Reputation: 980
I want to find the recurrence equation to compute the time complexity
int Fib(int n)
{
if (n <= 1)
return n;
else
return Fib(n - 1) + Fib(n - 2);
}
I can solve the recurrence equation, but I have difficulty to find the equation and the base case.
Is this the correct equation ?
T(n)=T(n-1)+T(n-2)+1
and for the base case ?
T(0)=0
T(1)=0
Also in general how the base case for an algorithm can found ?
Upvotes: 3
Views: 1690
Reputation: 279255
For complexity, the base case in this example doesn't usually matter. Personally I'd probably set T(0) = 1
, T(1) = 1
, on the basis that nothing takes zero time. But just look at your recurrence relation. It is itself a Fibonacci-style sequence, it's going to be exponential (almost-) regardless of the base cases.

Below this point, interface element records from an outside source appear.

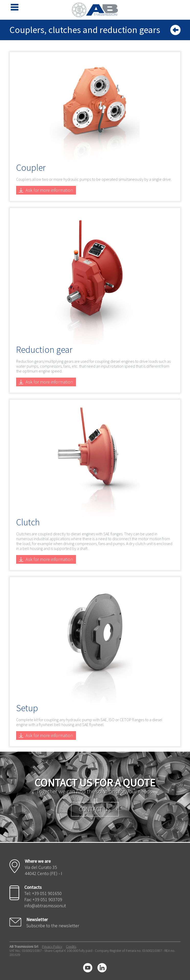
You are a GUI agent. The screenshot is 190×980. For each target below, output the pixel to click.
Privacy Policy (52, 947)
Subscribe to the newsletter (52, 926)
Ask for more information (49, 190)
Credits (71, 947)
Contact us (95, 809)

The general problem for base cases is that you want a concrete answer ("how long does it take to compute Fib(0)
?"), but the actual "units of time" in complexity calculations are usually poorly defined. To be precise, you should define T(0) equal to a constant k_1
, and T(1) equal to a constant k_2
, and work from there. If you need numeric values for the constants in order to solve the recurrence relation, then something has probably gone wrong.

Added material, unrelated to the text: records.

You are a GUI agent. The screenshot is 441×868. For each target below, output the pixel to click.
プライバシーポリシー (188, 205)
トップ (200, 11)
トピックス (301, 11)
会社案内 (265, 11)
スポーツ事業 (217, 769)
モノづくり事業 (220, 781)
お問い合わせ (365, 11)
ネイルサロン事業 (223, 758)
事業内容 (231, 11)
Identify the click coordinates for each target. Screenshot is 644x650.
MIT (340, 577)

Similarly, you could set your recurrence relation to T(n) = T(n-1) + T(n-2) + k_3
.
Note that if the "unit of time" for your complexity calculation is "number of executions of addition", ignoring the other logic, then your base cases are correct at 0
. This would be a useful way to analyse the time if (for example) the addition were done by a user-supplied function whose performance is outside the scope of your analysis.